Rescale the listing below by writing out every line of it again, with each answer coordinate multiplied by 1.9 and rounded to a whole number, halves rounded up. Leave every other number as it is, and leave the pictures out.

*Saved records*:
----

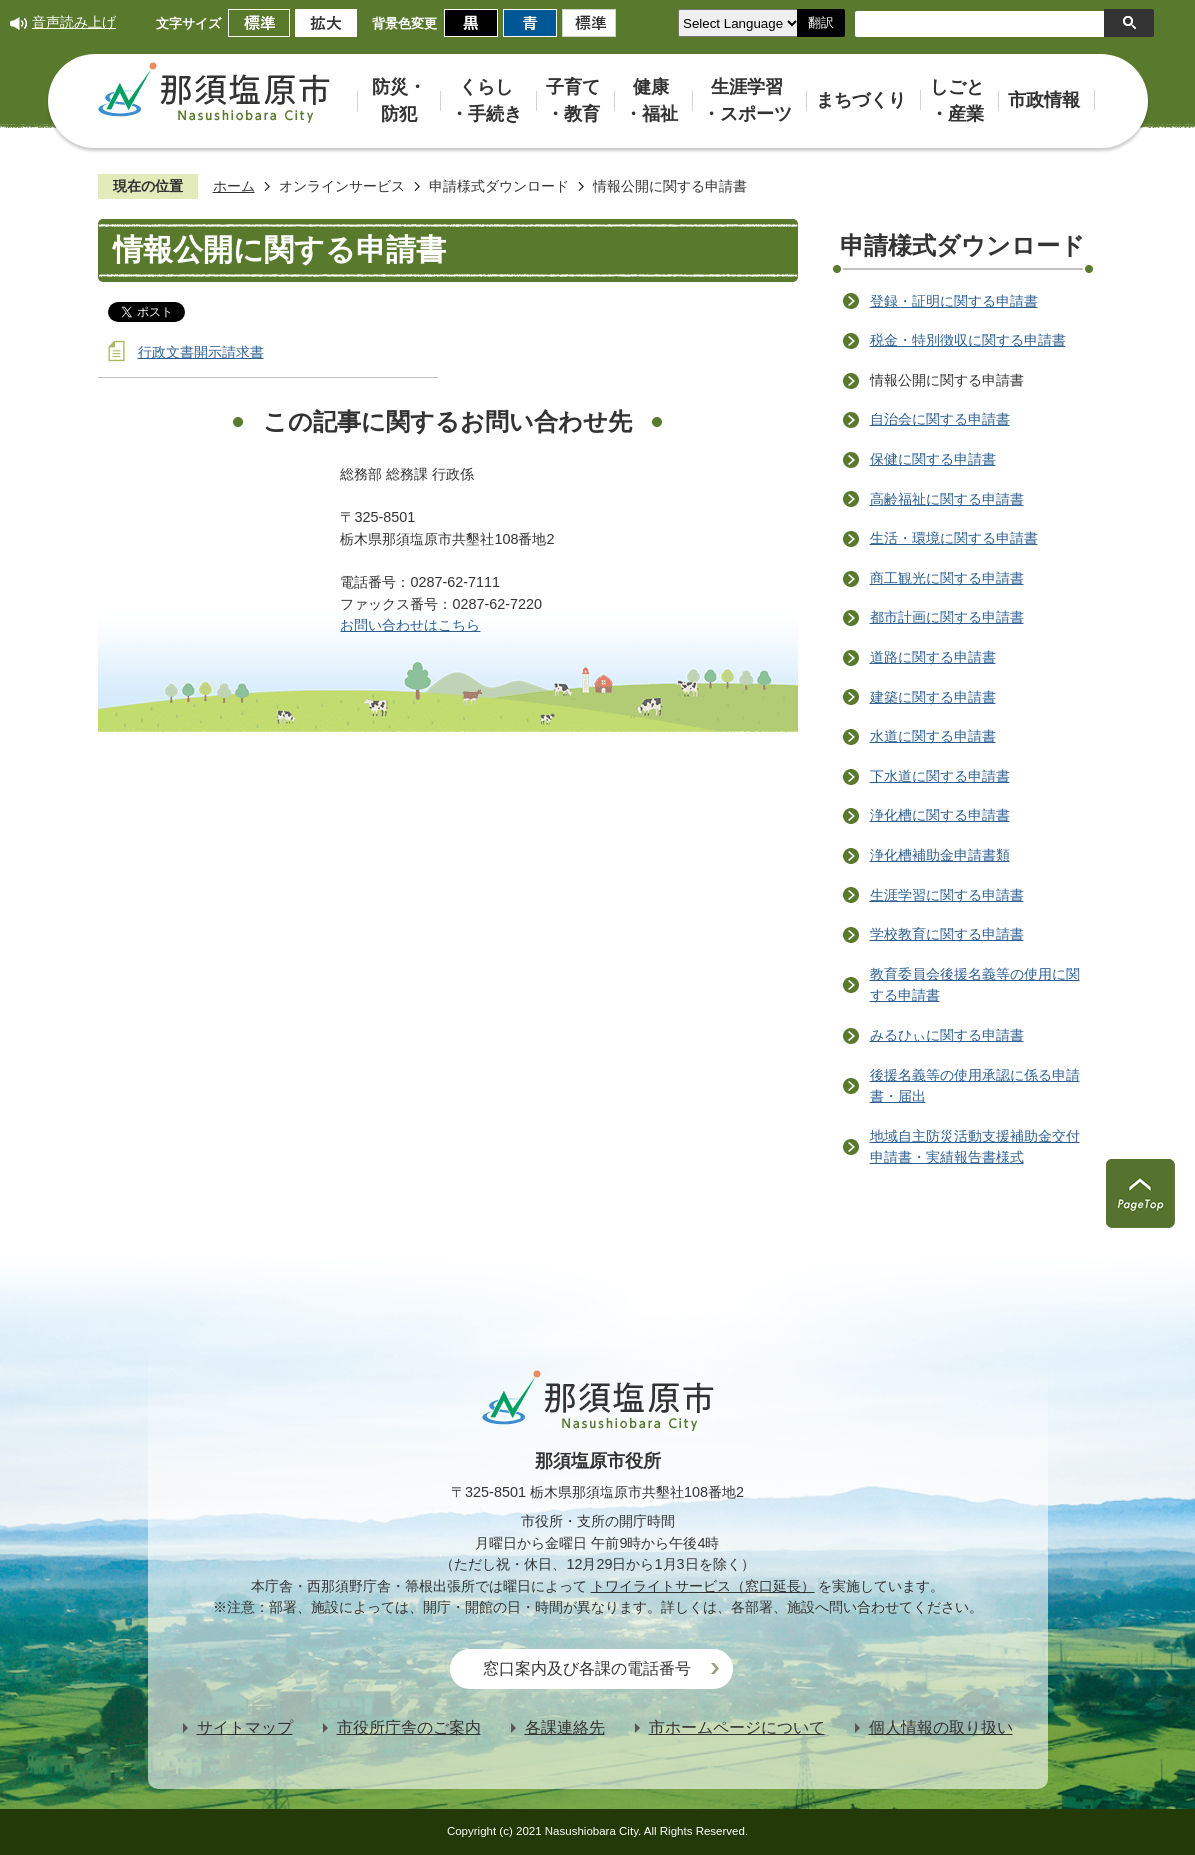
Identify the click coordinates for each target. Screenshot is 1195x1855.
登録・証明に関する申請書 (954, 301)
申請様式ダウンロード (499, 186)
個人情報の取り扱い (941, 1727)
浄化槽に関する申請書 (940, 815)
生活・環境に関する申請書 (954, 538)
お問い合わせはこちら (410, 625)
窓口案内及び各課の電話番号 (587, 1668)
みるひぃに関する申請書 (947, 1035)
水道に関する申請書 (933, 736)
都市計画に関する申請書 (947, 617)
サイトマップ (245, 1727)
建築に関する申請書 (933, 697)
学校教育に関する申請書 (947, 934)
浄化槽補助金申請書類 (940, 855)
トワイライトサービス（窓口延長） (703, 1586)
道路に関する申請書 (933, 657)
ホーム (234, 186)
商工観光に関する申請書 (947, 578)
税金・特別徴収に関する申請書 (968, 340)
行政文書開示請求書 (201, 352)
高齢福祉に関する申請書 (947, 499)
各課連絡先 (565, 1727)
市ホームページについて (737, 1727)
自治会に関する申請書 (940, 419)
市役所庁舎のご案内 (409, 1727)
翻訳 (821, 22)
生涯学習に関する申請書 (947, 895)
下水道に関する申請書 (940, 776)
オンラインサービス (342, 186)
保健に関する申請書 (933, 459)
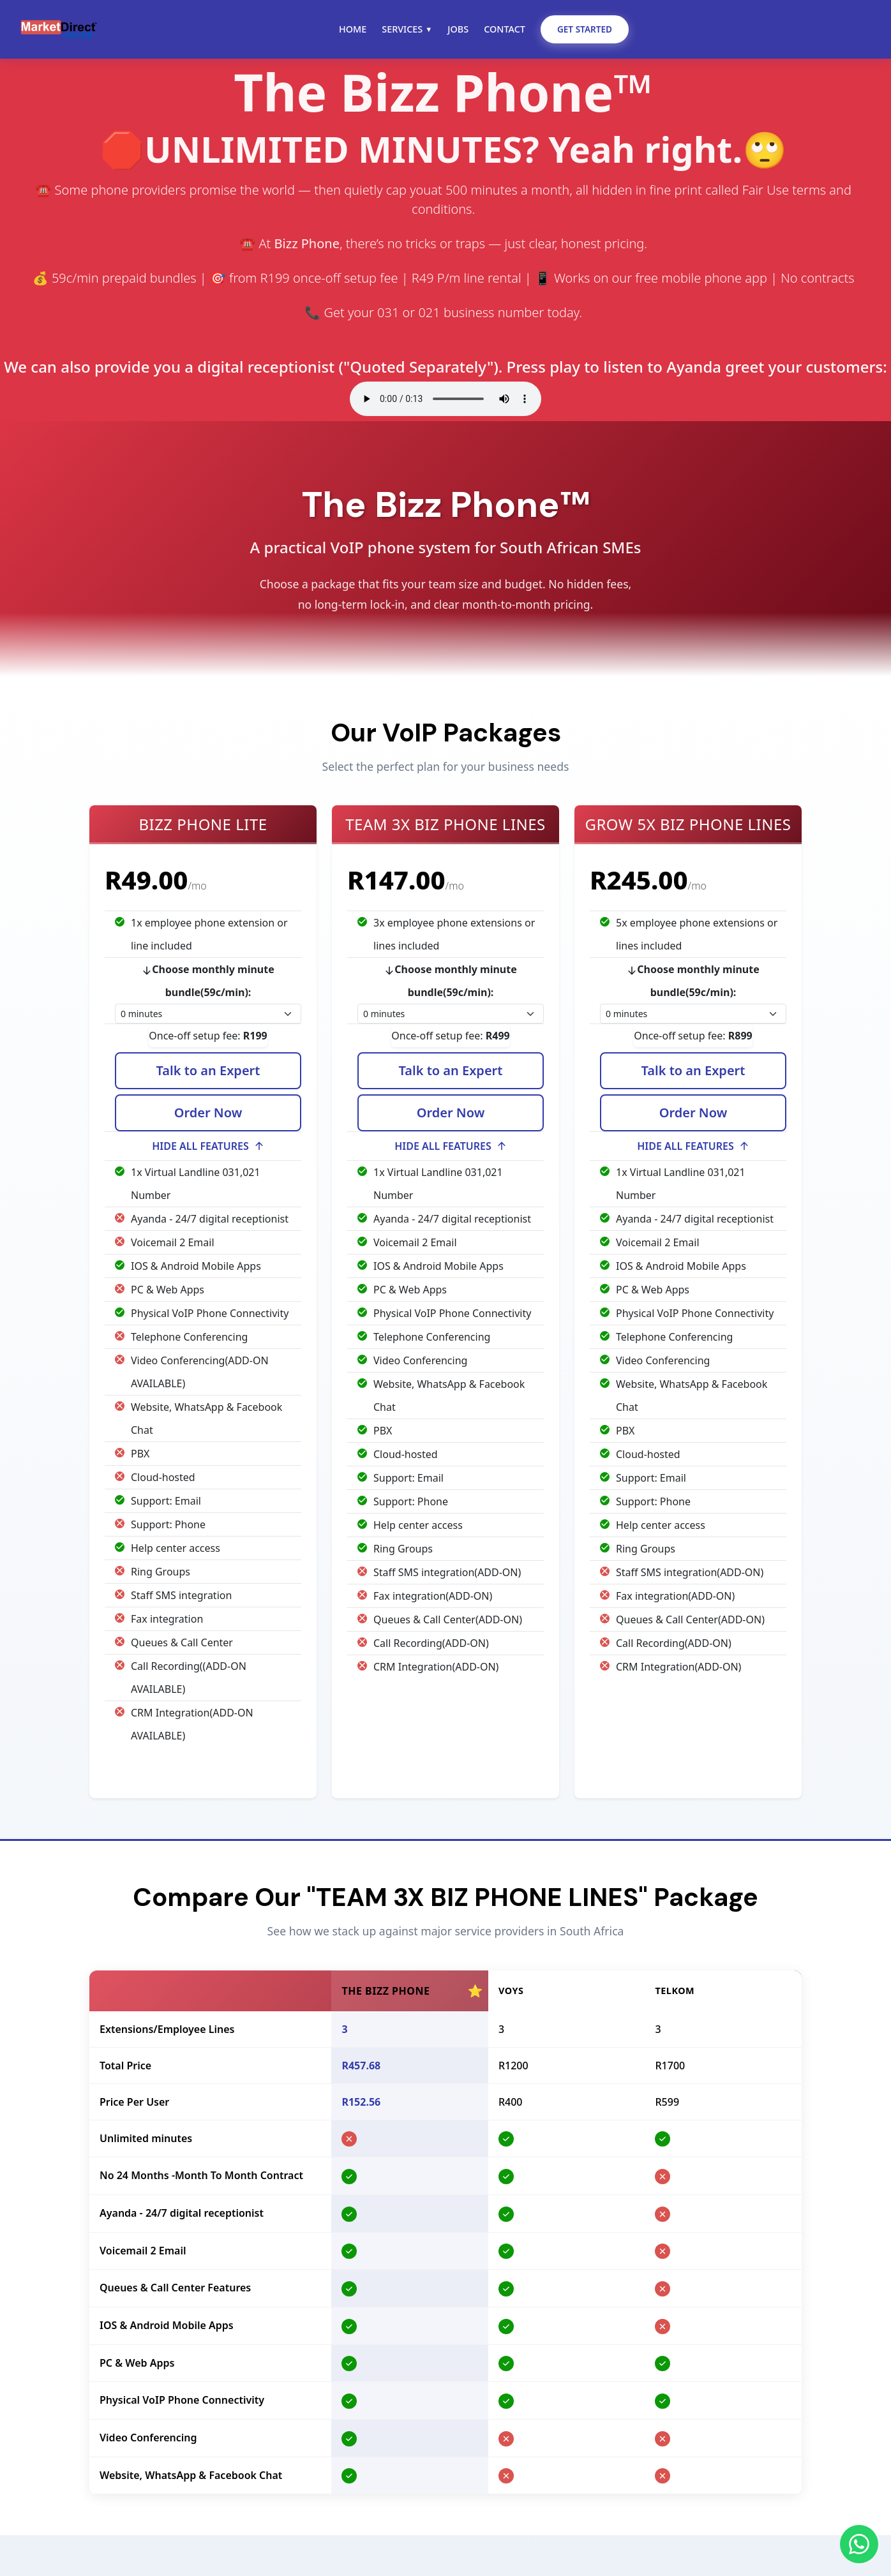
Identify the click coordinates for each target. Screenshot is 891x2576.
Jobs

----

*Final answer*:
Identify the click coordinates for each target. Screenshot is 1195x1855.
登録・証明に関する申請書 (1813, 572)
申請様式ダウンロード (948, 353)
個人情報の取り扱い (1788, 3281)
浄化槽に関する申請書 (1786, 1549)
生活・環境に関する申請書 (1813, 1022)
お問い合わせはこちら (779, 1188)
窓口案内及び各課の電話番号 (1115, 3169)
みるひぃに関する申請書 (1799, 1967)
水道に関する申請書 (1773, 1398)
都市計画に関する申請書 (1799, 1172)
サイトマップ (466, 3281)
建築に関する申請書 (1773, 1324)
学校教育に関する申請書 (1799, 1775)
浄化槽補助金申請書類 (1786, 1625)
トワイライトサービス（窓口延長） (1336, 3013)
道路に関する申請書 (1773, 1248)
ホーム (445, 353)
商工観光に関する申請書 (1799, 1098)
税金・特別徴収に関する申請書 (1839, 646)
行政文書開示請求書 (382, 669)
高齢福祉に関する申請書 (1799, 948)
各課連絡先 (1074, 3281)
市ホームページについて (1400, 3281)
自治会に関する申請書 (1786, 796)
市役所庁舎のご案内 (777, 3281)
翻訳 (1560, 42)
生涯学習に関する申請書 (1799, 1701)
下水道に関する申請書 (1786, 1474)
オンラインサービス (650, 353)
保健に関する申請書 (1773, 872)
Identify the click coordinates for each target. Screenshot is 891x2576.
Jobs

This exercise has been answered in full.